Software quality assurance testing with automated test results on screen

The Real Bottleneck

It’s rarely technical. The biggest drag on shipping speed is unclear requirements, scope creep, and waiting for decisions. Fix the process, and the code follows.

Specific process fixes that made a measurable difference for us:

  • Written specs before code. Not lengthy documents — a one-page brief that defines what we’re building, what we’re not building, and how we’ll know it’s done. This prevents the “oh, I also thought we’d include X” conversation after the feature is built.
  • Time-boxed decisions. If a technical decision hasn’t been made in 24 hours, the engineer building the feature makes the call. Waiting for the perfect decision is worse than making a good-enough decision now.
  • Async communication by default. Design reviews happen in pull request comments, not meetings. Architecture decisions happen in written proposals, not Slack threads that disappear. This creates a searchable record and removes the bottleneck of scheduling time on someone’s calendar.
  • Ship the smallest useful thing. Not the minimum viable product in the pejorative sense, but the smallest version that delivers real value. We can always add more in the next iteration. We can’t get back the two weeks spent building features nobody needed.

Conclusion

Shipping fast without breaking things isn’t a talent — it’s a system. Automated tests give you confidence. Feature flags give you control. Small PRs give you speed. Continuous deployment removes friction. Monitoring gives you awareness. And clear process removes the non-technical bottlenecks that slow teams down more than any technical limitation.
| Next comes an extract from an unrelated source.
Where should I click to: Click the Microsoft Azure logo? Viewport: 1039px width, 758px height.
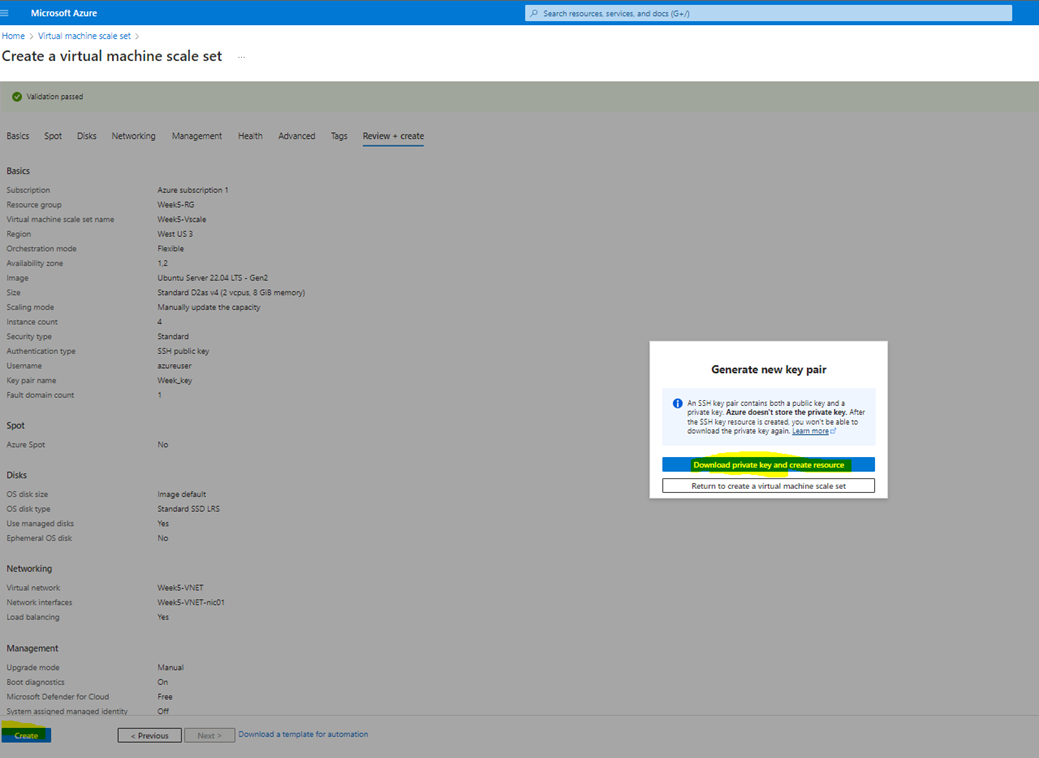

None of these practices are difficult individually. The hard part is implementing all of them consistently, on every project, even when deadlines are tight and the temptation is to cut corners. But each shortcut you take is a tax on your future speed. Skip tests today, and you’ll spend tomorrow debugging a regression. Skip monitoring, and you’ll spend next week investigating a production issue blind.

The teams that ship the fastest are the ones that invested in making shipping safe. Do the infrastructure work upfront, and velocity takes care of itself.